En ese tramo de la costa se levantaban muchas villas de gran tamaño orientadas hacia el oeste. Desde ellas se alcanzaba a ver el promontorio de Miseno, al otro lado de la bahía. La propiedad contigua a la de Cicerón era de Lucio Marcio Filipo, un excónsul un poco más joven que el orador, quien se vio en una situación complicada durante la guerra civil, ya que era el suegro de Catón pero estaba casado con el pariente más cercano que le quedaba a César, su sobrina Atia. Ambas partes lo autorizaron a que se mantuviera al margen del conflicto, hasta cuyo fin residió ahí, como prudente medida neutral que le iba bien a su temperamento nervioso.
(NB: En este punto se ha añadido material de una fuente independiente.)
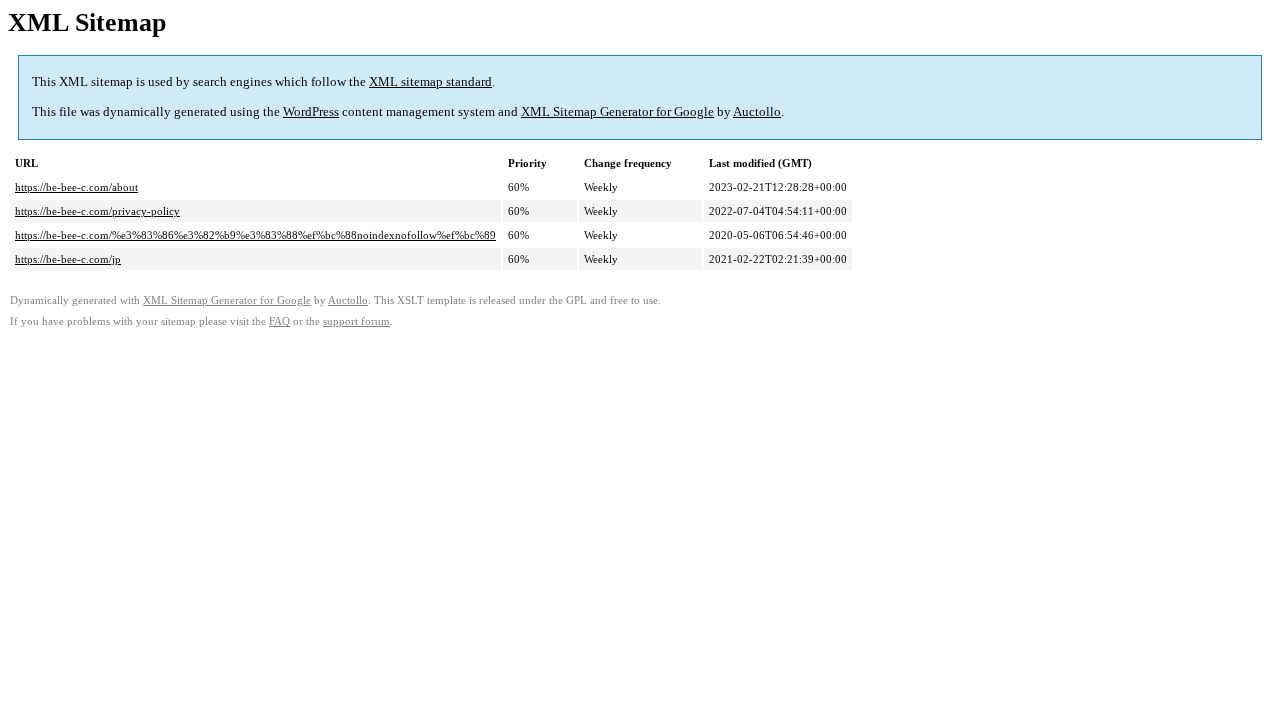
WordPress (311, 111)
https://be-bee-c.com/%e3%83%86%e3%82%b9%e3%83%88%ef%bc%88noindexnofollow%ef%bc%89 (255, 235)
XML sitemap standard (430, 81)
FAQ (279, 321)
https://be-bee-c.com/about (76, 187)
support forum (356, 321)
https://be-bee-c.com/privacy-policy (97, 211)
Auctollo (757, 111)
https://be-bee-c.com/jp (68, 259)
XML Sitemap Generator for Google (617, 111)
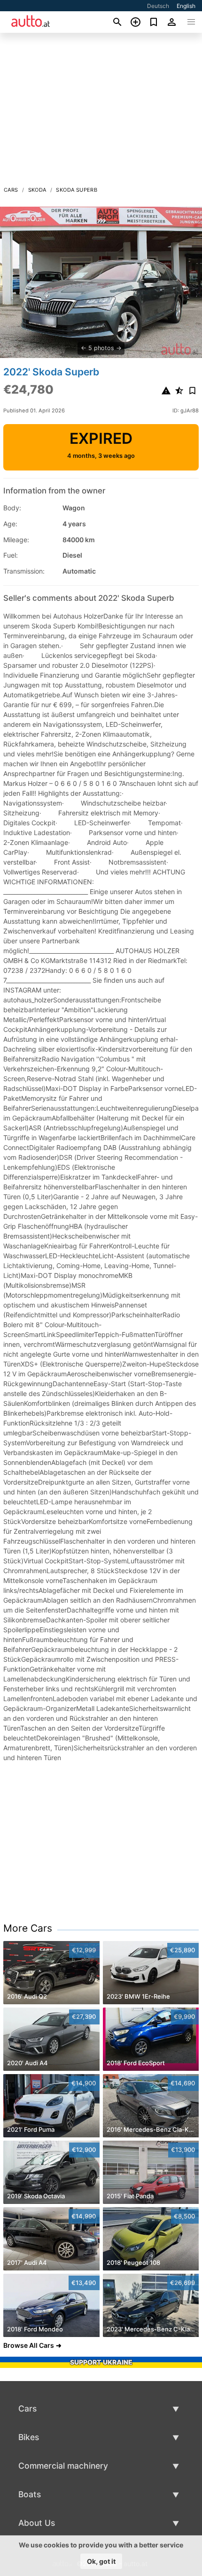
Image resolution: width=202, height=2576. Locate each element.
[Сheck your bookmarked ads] (154, 22)
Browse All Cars (28, 2345)
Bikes (28, 2437)
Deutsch (158, 5)
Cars (11, 190)
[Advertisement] (101, 112)
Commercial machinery (63, 2466)
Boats (29, 2494)
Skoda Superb (76, 190)
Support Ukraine (101, 2362)
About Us (36, 2523)
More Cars (27, 1928)
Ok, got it (101, 2561)
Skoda (37, 190)
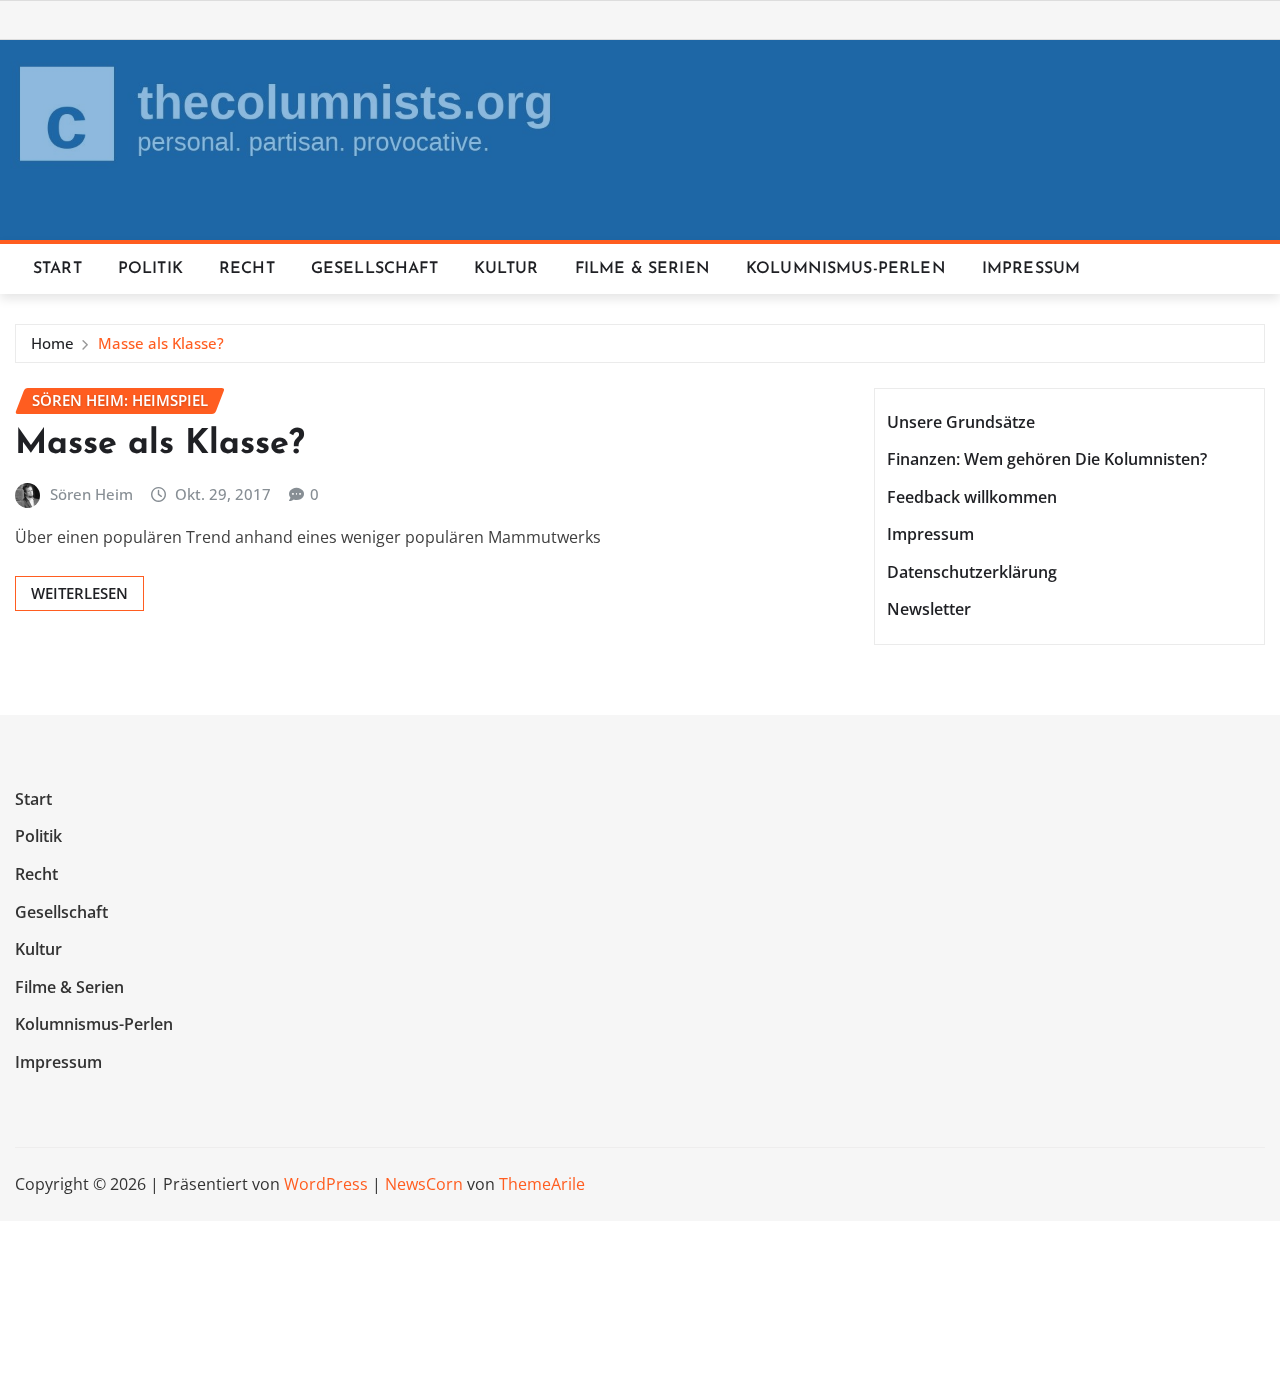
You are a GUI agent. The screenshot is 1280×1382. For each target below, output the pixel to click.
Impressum (1031, 269)
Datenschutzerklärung (972, 572)
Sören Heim (91, 494)
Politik (150, 269)
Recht (247, 269)
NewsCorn (424, 1184)
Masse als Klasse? (161, 343)
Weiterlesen (79, 593)
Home (52, 343)
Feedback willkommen (972, 497)
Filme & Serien (642, 269)
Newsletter (929, 610)
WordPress (326, 1184)
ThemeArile (542, 1184)
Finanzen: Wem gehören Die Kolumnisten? (1047, 459)
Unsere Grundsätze (961, 422)
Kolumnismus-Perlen (846, 269)
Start (57, 269)
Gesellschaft (374, 269)
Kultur (506, 269)
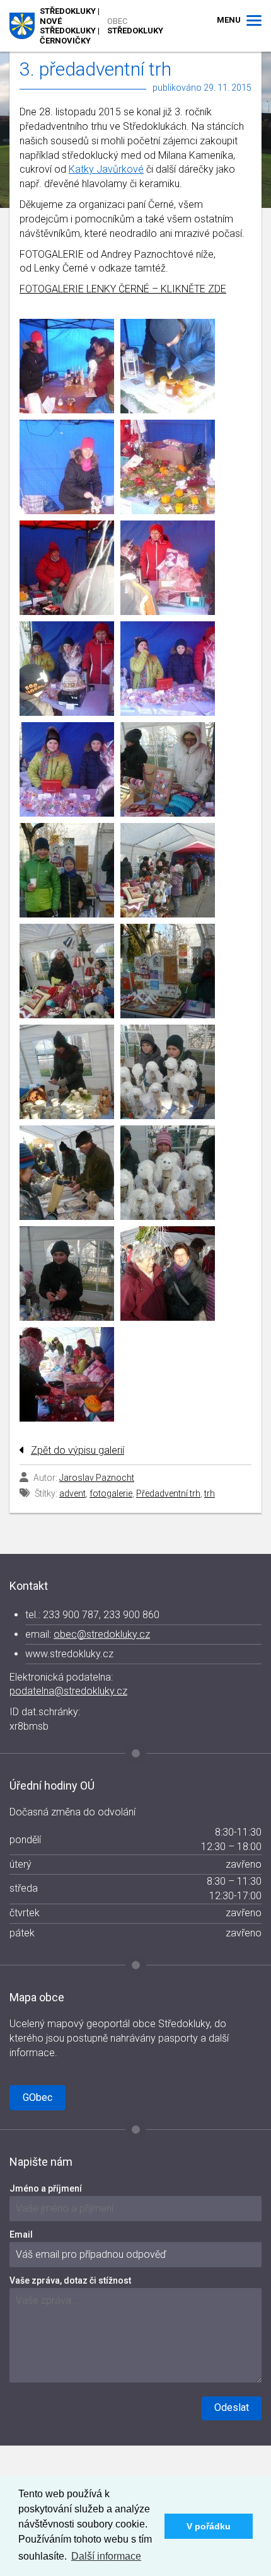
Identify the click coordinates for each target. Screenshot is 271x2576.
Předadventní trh (168, 1493)
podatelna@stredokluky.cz (68, 1691)
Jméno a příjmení (45, 2188)
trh (209, 1493)
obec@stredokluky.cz (102, 1634)
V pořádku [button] (209, 2526)
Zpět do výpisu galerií (77, 1450)
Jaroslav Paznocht (96, 1478)
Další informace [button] (106, 2556)
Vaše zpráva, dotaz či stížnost (70, 2280)
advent (72, 1493)
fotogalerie (110, 1493)
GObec (37, 2097)
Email (21, 2234)
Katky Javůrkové (106, 169)
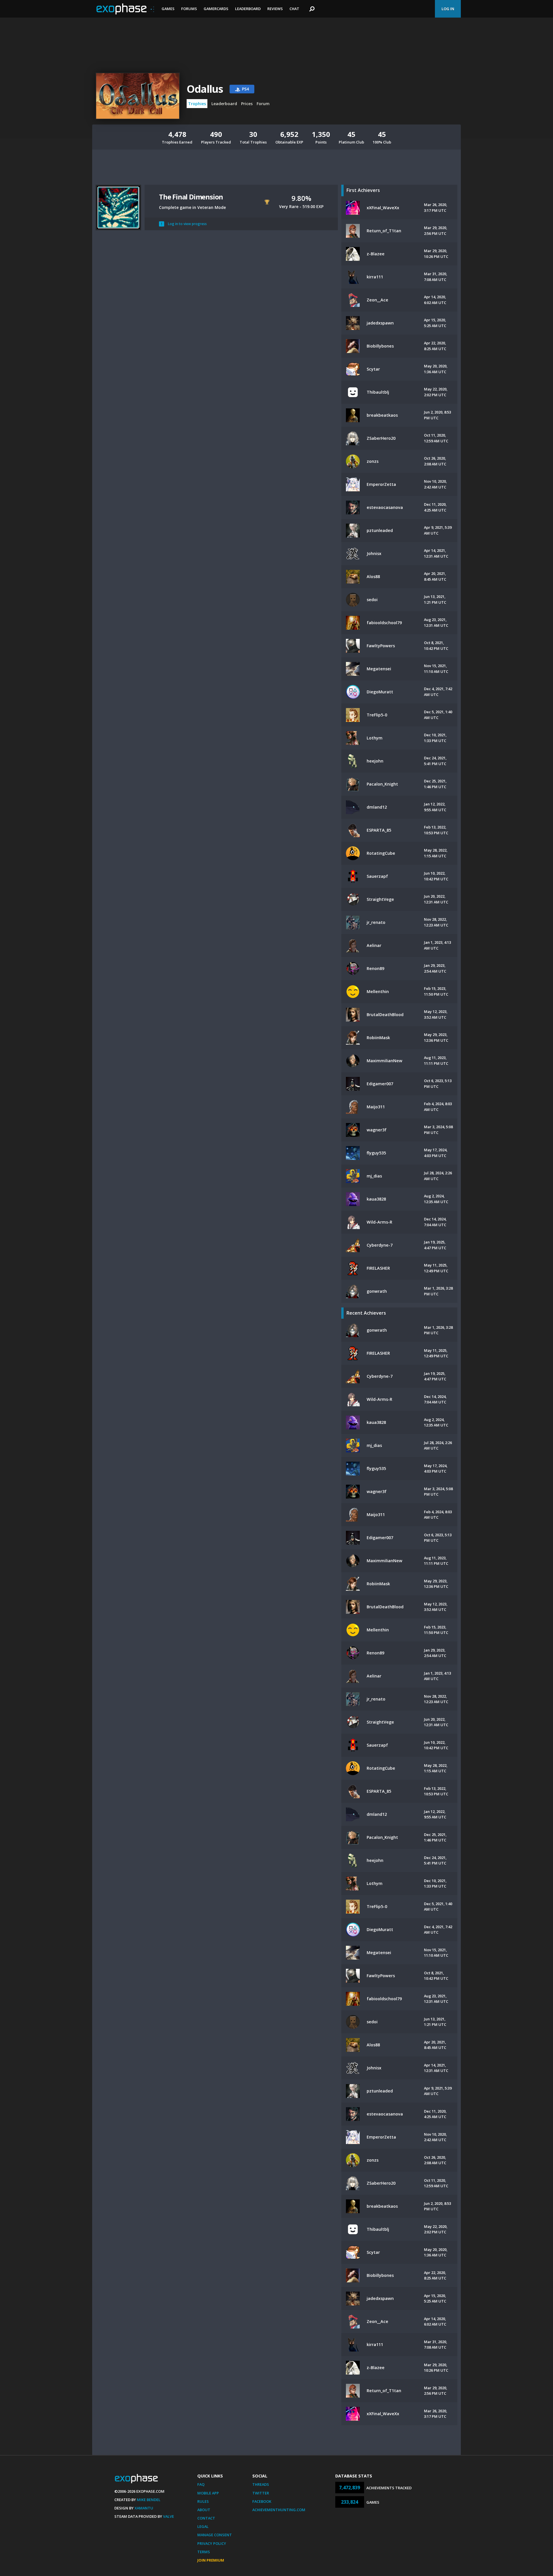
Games (168, 8)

Ahora, según me acercaba a los límites de su finca, vi que el acceso a la playa estaba cortado por una unidad de soldados que impedían el paso de los transeúntes por delante de la casa. Por un momento, me pregunté qué ocurría, y cuando al fin lo deduje, giré sobre mis talones y corrí a avisar a Cicerón, pero este ya había recibido un mensaje:

Del dictador César para Marco Cicerón.

Saludos.

Me encuentro en Campania para pasar revista a mis veteranos y durante una parte de las saturnales me alojaré con mi sobrina Atia en la villa de Lucio Filipo. Si lo estimas oportuno, podría hacerte una visita con mi tropa llegada la tercera jornada de las festividades. Por favor, házselo saber a mi oficial.

—¿Qué respuesta le diste? —inquirí.

—La única que se le puede dar a un dios. Le dije que sí, claro.